While the daughter is not a coparcener in the instant case, as per the ruling of SC in Prakash & Ors v. Phulavati & Ors, dated 16 October 2015, she is the heir to claim her share as stated herein below.
According to Section 8 of the Hindu Succession Act, 1956, after the death of a male Hindu, who dies intestate, his property shall devolve to his immediate heirs. The interest that the male had in the coparcenary property, upon his death, is divided equally among all his heirs, that is, his sons, daughters, widow and mother. This property is devolved by the rules of succession, and not survivorship. The Schedule annexed to Section 8 showing Class I and Class II heirs show the son, daughter, widow and mother of a Hindu male dying intestate as his first heirs.

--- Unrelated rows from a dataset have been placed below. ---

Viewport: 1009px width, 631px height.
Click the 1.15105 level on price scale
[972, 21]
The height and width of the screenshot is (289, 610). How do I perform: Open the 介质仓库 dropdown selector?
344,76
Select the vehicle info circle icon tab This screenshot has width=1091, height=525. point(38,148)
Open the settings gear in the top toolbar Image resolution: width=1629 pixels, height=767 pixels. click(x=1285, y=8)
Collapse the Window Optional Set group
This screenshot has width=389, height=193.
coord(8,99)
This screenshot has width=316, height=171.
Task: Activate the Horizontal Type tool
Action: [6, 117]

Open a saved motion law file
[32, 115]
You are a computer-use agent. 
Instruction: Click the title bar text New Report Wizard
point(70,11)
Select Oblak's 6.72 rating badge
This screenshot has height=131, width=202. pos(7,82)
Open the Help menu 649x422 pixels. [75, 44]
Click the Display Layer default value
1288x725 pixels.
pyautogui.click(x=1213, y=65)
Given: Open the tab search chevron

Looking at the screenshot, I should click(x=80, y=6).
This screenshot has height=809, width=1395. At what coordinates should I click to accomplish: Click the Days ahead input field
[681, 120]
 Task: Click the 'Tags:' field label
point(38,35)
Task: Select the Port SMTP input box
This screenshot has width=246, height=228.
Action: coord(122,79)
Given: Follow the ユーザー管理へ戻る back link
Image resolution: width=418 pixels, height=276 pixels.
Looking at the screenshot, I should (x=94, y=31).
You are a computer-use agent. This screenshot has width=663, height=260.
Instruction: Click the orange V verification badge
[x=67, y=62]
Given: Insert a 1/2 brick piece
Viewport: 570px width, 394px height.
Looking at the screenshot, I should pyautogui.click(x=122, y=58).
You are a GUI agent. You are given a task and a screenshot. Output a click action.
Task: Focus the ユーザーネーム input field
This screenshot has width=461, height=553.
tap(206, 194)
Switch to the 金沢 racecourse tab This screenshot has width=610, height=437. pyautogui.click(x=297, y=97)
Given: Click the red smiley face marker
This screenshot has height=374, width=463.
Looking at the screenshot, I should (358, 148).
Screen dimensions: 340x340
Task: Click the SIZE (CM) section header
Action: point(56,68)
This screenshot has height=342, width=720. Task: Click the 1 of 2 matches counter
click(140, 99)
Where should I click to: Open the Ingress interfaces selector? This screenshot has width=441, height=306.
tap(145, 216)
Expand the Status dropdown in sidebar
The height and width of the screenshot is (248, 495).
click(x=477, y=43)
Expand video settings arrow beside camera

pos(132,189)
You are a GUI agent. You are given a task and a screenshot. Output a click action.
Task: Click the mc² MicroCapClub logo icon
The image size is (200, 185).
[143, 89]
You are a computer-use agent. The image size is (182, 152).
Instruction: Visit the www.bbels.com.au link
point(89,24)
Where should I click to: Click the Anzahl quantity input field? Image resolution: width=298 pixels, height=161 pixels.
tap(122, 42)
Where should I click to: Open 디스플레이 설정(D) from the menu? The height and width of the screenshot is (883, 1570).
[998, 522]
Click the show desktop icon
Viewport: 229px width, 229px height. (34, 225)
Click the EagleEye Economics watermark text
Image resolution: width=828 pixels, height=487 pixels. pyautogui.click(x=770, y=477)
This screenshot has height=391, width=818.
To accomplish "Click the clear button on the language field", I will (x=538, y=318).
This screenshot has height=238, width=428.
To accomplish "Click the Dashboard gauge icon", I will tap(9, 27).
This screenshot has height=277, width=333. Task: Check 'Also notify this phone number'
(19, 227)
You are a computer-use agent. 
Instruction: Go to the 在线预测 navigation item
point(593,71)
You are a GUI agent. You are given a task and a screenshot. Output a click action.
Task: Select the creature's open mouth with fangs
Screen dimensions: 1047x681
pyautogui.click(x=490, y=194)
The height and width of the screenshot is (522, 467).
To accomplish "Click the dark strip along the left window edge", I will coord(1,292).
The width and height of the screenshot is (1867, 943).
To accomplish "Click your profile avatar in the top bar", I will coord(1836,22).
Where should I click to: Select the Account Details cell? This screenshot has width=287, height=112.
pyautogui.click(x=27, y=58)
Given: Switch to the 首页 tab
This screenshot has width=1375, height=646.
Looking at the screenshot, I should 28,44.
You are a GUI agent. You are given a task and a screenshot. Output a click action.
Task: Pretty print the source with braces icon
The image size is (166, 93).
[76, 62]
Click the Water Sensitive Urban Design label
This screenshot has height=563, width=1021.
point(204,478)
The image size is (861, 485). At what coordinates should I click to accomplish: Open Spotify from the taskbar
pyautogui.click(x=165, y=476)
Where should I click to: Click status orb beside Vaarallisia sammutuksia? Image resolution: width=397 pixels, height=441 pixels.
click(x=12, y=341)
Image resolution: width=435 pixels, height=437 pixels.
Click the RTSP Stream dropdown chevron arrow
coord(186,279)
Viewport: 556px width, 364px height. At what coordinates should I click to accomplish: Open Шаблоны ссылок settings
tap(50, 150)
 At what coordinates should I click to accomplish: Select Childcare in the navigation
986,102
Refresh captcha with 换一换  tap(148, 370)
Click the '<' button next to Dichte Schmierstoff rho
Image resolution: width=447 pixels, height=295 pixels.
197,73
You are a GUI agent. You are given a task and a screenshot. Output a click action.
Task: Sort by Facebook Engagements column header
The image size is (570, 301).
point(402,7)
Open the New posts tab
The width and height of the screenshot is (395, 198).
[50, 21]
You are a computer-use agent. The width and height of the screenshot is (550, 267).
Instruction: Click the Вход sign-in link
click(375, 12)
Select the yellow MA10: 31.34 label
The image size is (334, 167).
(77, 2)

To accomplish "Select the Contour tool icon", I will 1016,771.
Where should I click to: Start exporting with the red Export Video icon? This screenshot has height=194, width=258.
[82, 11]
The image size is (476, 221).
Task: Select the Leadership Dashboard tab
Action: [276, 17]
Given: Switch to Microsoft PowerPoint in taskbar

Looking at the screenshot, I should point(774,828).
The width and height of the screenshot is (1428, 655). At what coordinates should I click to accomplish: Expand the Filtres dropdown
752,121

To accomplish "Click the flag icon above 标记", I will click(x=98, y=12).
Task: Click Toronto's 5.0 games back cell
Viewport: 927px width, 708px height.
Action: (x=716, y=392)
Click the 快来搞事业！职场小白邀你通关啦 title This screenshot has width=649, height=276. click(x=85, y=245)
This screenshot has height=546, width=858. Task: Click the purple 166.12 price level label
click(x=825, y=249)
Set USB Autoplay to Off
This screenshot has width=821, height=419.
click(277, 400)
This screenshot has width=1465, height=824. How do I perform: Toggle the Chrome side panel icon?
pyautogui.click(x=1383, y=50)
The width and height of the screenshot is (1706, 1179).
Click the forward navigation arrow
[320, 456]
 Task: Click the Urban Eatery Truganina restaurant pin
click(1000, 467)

Under Section 6 of the HSA 1956, there is a notional partition which is deemed to have been effected upon the death of a coparcener. The share so separated devolves upon the heirs of the deceased instead of vesting in the coparceners by survivorship.
Section 6 of the Hindu Succession Act, 1956 deals with the devolution of interest in the coparcenary property. It states that when a male Hindu dies after 1956, having at the time of his death an interest in a Mitakshara coparcenary property, his interest in the property shall devolve by survivorship upon the surviving members of the coparcenary. Also, if the deceased had left him surviving a female relative specified in class I of the Schedule or a male relative specified in that class who claims through such female relative, the interest of the deceased in the Mitakshara coparcenary property shall devolve by testamentary or intestate succession, as the case may be, under this Section, and not by survivorship. After 1956, daughters and widows were considered to be heirs, and not coparceners, and they could get their father’s/husband’s share of notional partition on his death. Daughters could get their share only upon their father’s death, and not during his lifetime.